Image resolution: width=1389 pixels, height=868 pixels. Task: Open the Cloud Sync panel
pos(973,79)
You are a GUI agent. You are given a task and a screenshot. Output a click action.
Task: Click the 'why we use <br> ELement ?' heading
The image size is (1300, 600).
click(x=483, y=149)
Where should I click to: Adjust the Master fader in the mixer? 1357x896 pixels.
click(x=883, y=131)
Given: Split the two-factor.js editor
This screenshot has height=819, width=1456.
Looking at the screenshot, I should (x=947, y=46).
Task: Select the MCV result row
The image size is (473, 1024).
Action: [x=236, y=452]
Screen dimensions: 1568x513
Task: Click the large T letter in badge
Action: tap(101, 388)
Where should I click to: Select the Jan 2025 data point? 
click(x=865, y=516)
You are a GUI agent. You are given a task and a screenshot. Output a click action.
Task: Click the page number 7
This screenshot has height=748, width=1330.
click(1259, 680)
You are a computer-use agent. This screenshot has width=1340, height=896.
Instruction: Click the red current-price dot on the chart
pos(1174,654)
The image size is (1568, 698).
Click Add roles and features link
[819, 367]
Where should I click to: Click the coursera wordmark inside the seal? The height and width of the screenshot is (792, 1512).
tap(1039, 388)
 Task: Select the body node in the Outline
# # # # #
Please repeat the items from the line containing "Task: Select the MCV result row" through the line containing "click(x=865, y=516)", with both of those lines included, without any changes.

### Written response
Task: Select the MCV result row
The image size is (473, 1024).
Action: [x=236, y=452]
Screen dimensions: 1568x513
Task: Click the large T letter in badge
Action: tap(101, 388)
Where should I click to: Select the Jan 2025 data point? 
click(x=865, y=516)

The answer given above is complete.